The green areas that you see on the map (Beverly Hills, Palos Verdes) were deemed “Type A” neighborhoods, meaning they were most favorable to investment. Blue or “B” neighborhoods (Wilshire Park, Mount Washington) were considered “still desirable.”
Much of the map is painted yellow, representing “Type C” neighborhoods (Palms, Lennox) that were “definitely declining.” The “Type D” neighborhoods (Leimert Park, Inglewood) were “hazardous” and marked in red; it was nearly impossible for residents in these communities to secure a federally-backed mortgage loan or even a home improvement loan to update their properties. This created a cycle of disinvestment that limited development and individual wealth.
A new study from Redfin highlights the glaring inequalities that still persist in the Los Angeles housing market, comparing homeownership rates and equity gains in formerly “Type A” and “Type D” neighborhoods over the past 40 years.
The average homeowner in a redlined neighborhood has earned 89 percent less equity, or $524,000, than their counterpart in a greenlined neighborhood since 1980. Broken down further, we see that the median home value in 2019 for a “hazardous” area stood at $587,000, compared to $1,111,000 in a community with a “best” rating.

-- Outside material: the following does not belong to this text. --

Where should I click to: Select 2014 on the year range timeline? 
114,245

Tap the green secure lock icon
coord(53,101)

Homeownership, which is often regarded as one of the most effective means of building generational wealth, is declining among Black Angelenos. A Zillow study from earlier this year pegged the LA homeownership rate for Black households at 31.7 percent — that’s 1.9 percent lower than the mid-decade average (2014-2016) of 33.6 percent. Additionally, the divide between Black and non-Black homeownership rates is -17.9 percent.
“The expanding homeownership gap between Black and white families can in part be traced back to diminished home equity due to redlining, as it’s one major reason why Black families today have less money than white families to purchase homes either as first-time or move-up homebuyers,” said Redfin chief economist Daryl Fairweather.

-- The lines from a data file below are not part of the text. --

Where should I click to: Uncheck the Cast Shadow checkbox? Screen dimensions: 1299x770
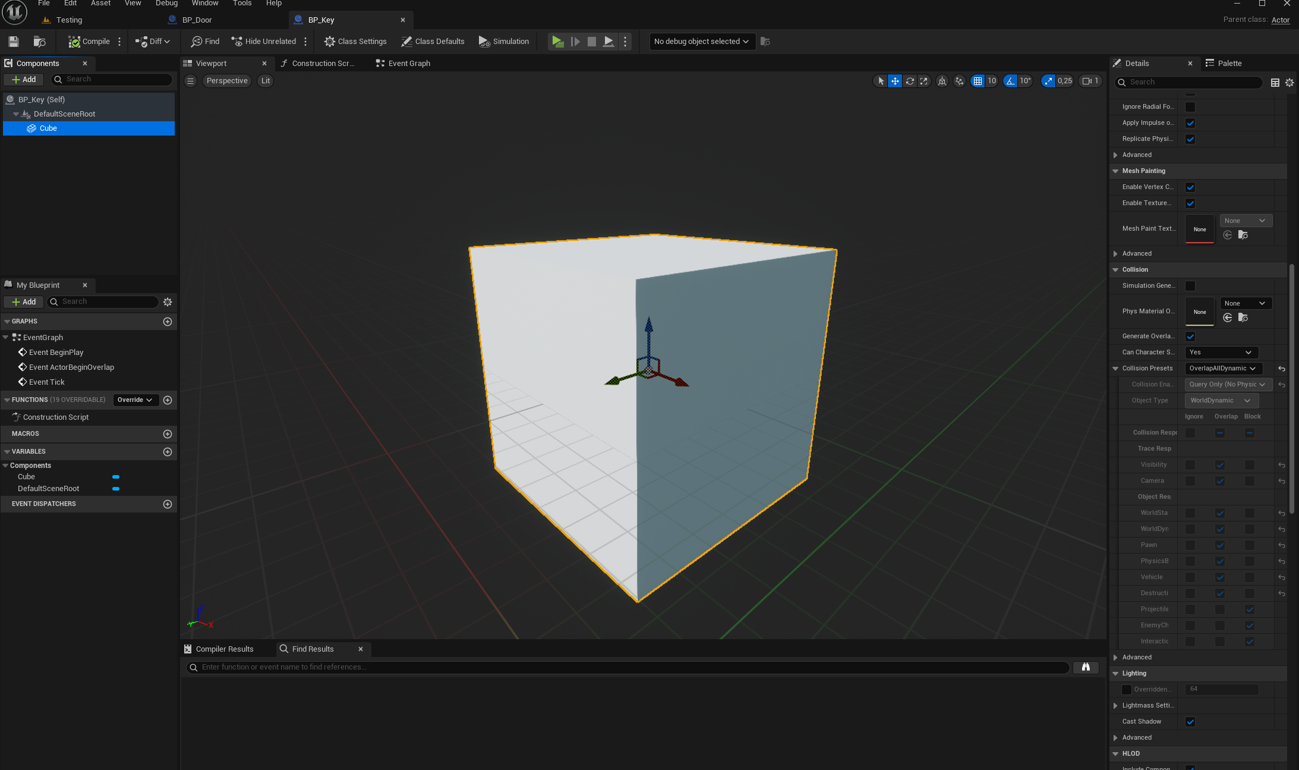(1190, 722)
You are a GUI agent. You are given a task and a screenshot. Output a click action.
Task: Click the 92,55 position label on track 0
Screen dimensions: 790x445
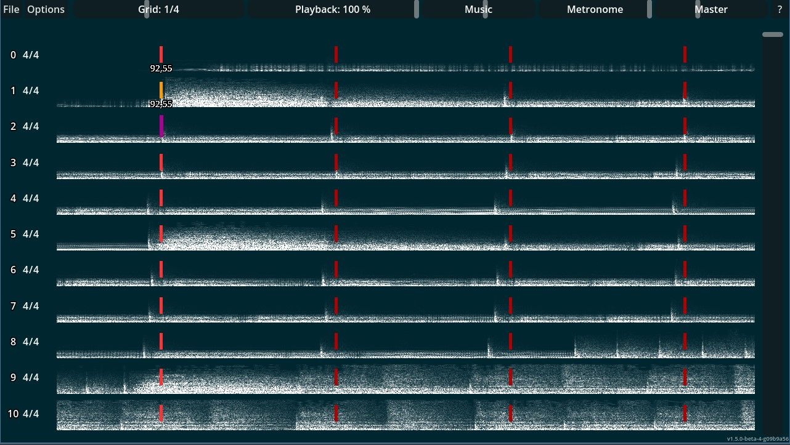[x=160, y=68]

“It’s important to note that other factors play a role in lower homeownership rates for Black families, too. For instance, employment discrimination has prevented Black workers from earning equitable income.”
Some of the formerly redlined neighborhoods in Los Angeles have also been subject to gentrification. West Adams, for example, was once a majority Black neighborhood that has seen home values increase by more than 56 percent in the past five years.
While this would be welcome news in a predominantly homeowning community, “Type D” zones have significantly lower rates of homeownership — citywide, it’s 30.1 percent for Black families in so-called “hazardous” areas. As investors and non-Black homebuyers move in, Black renter households are steadily displaced.
“Relatively low homeownership rates for Black families means landlords are the ones reaping the benefits of increasing home equity in formerly redlined neighborhoods,” explained Fairweather.
“Black families are mostly renters in those neighborhoods, which means rising home values leads to increased rent payments and possibly being pushed to less desirable, albeit more affordable, parts of town.”
You can see how your own neighborhood has been impacted by redlining by exploring Mapping Inequality: Redlining in New Deal America from the University of Richmond’s Digital Scholarship Lab.